I will be very surprised that Twitter's position was less than "you can have anything you want", precisely to avoid any complaint of non-cooperation.
I do agree that the agreement's debt financing provisions may provide Musk an out -- "I wanted to close, but I couldn't get debt b/c you wouldn't cooperate".
I'm a little surprised that Twitter agreed to any sort of financing provision, precisely because it seems to allow Musk to screw up his debt raising and then point to that as an out.
But that is not a complaint in the letter, and becomes an argument about what lenders require for debt financing. Musk will have to show that lenders cared about this, and Twitter will have discovery to find evidence they didn't.
Twitter is demanding "specific performance" (i.e. complete the transaction) which is unrealistic given those financing provisions. No court can force all the other parties to close. No financing, no transaction.
He has the financing. He secured ~1/3rd of the funds based on committed LBO debt, ~1/3rd in margin loans against TSLA, and ~1/3rd in personal equity. Since then, he's been working to minimize the his personal exposure, but he can't just pretend not to own the TSLA stock he's borrowing against and selling to close the deal.
I believe the agreement would require him to finance the deal directly
From the proxy agreement
> cause the Equity Investor [Musk] to fund the Equity Financing, or to enforce the Equity Investor's obligation to fund the Equity Financing directly, and to consummate the Closing.
They can't want that, because it was a term Musk explicitly waived, publicly and notoriously, before he attempted to finance the deal. It was newsworthy, and well covered, that Musk secured the 13Bn of LBO debt in the first place.
What the media says (including musk) and what the term sheet says are two different things. If he mentioned mDAU could be fraudulent to anyone involved, they would be interested to hear what he had to say about it. I believe though that this is a move to reduce the risk and monies he has to pay to try to get a better deal ($30b perhaps?)
> If he mentioned mDAU could be fraudulent to anyone involved
One problem for Musk is he's been casting doubt on the bot numbers publicly, even before the deal. One of he's stated reasons for the deal was to deal with spam bots. Twitter has also reported basically the same 5% number in it's filings for years. If it really was a sticking point for Musk he should've done his due diligence before committing to to buy Twitter.
> they would be interested to hear what he had to say about it.
They can be interested all they want, doesn't mean they can back out of a deal unless they can demonstrate fraud or gross negligence on behalf of Twitter.
They can't just demonstrate "fraud" or "gross negligence". They have to demonstrate a "material adverse effect", which, as Matt Levine shorthands it, is something on the order of a 40% drop in profitability --- not the stock price, but the fundamentals of the company. Not happening.
> Wouldn't that qualify as material adverse effect?
Probably not. There has been one MAC finding in the history of MACs. It was a trifecta of fraud, management throwing in the towel the moment the merger was agreed and a massive revenue drop.
Musk’s only hope is to get his banks to pull financing. That’s going to be tough.

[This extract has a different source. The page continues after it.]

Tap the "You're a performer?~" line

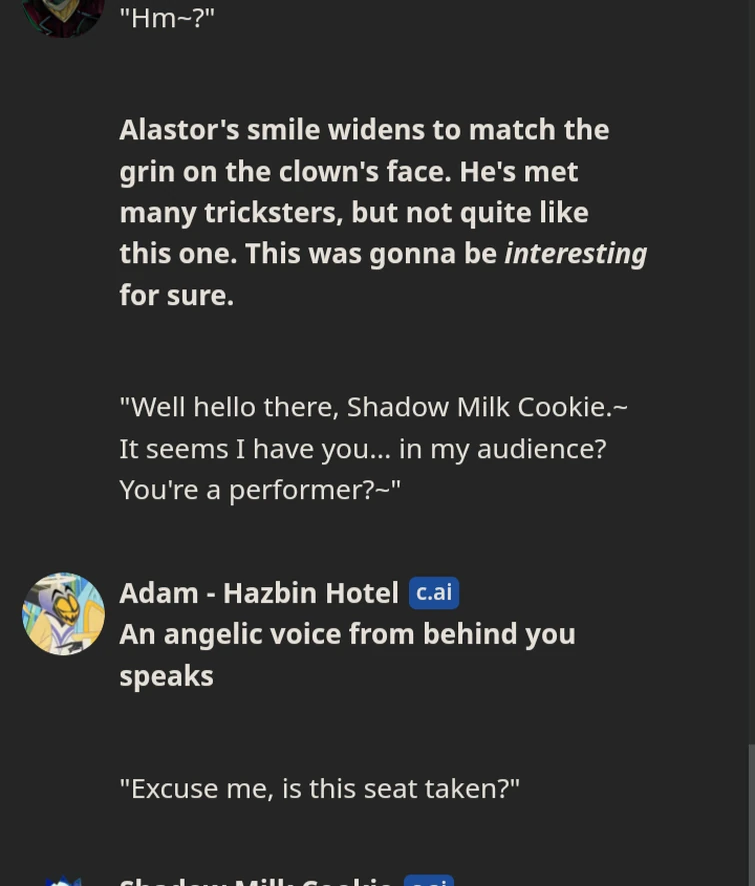pyautogui.click(x=259, y=489)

Would that even work, though? It’s not like he can’t afford it; his money is just tied up in TSLA. Presumably the court can force him to liquidate his shares if his lenders somehow back out.
No, I the two conditions other than a materially adverse effect that lets Musk back out are if his debt financing falls through or if the government stops it.

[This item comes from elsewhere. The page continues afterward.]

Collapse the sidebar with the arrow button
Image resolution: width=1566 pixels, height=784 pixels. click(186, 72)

No, it doesn’t. The entire value of Twitter depends on their entire monetization. That comes from revenue per mDAU, not just mDAU.

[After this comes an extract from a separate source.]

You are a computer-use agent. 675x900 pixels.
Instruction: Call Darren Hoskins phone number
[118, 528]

Why should a disinterested, objective financier care if $1 billion dollars of revenue came with a real figure of 20% spambots rather than the estimated 5%? That just means true revenue per mDAU is something like 18% better than estimated.
If the real number is 50%, then true revenue per user is about double. If the real number is actually 99%, true revenue per user is about 20x. There would also probably be some very quick wins for improving the quality of the service.
There may be an argument for needing accurate mDAU figures - but Musk isn’t making one, the financiers didn’t ask for them, the market has NEVER had accurate figures for social media anyway, and there’s no legal standard for it.
It’s not a good thing to have more bots at the same revenue because you aren’t just buying a companies past performance but their future performance. If advertisers thought they were buying 1M real person impressions and it turned out to be half bits, next time they pay you money they would only want to pay half as much.
> If advertisers thought they were buying 1M real person impressions and it turned out to be half bits, next time they pay you money they would only want to pay half as much.
That’s if you assume that advertisers have no idea what the result of ad impressions are. (Which is an argument I’m sympathetic to, but isn’t flattering to the ad industry.) If they do have an idea of the results of ad impressions, it would mean that their ads are actually proportionally more effective than they thought, since their revenue brought in by ads has stayed the same but with fewer impressions.
Specific performance would apply to Musk as purchaser, not hypothetical lenders that aren’t party to the agreement. If he can’t find debt, then he would presumably have to liquidate more Tesla stock to pay the full price.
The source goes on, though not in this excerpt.